=== What the exercise asks ===
Find every line containing the word "accomplish" in the records below; report only how many there are.

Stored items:
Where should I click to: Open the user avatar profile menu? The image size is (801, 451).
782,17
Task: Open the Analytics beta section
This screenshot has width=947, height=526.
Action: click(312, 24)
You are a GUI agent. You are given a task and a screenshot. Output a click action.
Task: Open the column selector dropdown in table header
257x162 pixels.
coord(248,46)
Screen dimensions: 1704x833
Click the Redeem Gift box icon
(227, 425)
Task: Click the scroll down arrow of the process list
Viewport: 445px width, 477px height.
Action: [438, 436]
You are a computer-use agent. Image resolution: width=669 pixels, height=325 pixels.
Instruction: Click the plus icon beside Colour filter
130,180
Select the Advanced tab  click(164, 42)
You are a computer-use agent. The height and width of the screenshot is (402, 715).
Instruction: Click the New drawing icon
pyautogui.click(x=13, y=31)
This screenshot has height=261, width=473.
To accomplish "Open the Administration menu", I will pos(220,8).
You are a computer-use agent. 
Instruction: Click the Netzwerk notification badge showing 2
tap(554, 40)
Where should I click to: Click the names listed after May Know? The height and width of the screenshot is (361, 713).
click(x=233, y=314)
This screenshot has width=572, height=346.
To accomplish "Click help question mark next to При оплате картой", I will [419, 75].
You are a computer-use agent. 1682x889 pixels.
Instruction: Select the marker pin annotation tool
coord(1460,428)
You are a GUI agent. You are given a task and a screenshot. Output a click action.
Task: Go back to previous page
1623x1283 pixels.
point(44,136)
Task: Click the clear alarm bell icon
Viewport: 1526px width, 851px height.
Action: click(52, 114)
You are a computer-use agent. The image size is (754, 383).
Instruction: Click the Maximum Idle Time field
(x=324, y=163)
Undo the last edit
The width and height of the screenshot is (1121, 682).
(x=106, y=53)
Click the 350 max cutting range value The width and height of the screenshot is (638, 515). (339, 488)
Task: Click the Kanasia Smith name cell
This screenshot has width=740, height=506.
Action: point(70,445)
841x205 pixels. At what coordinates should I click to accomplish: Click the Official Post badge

=== Answer to the problem ===
3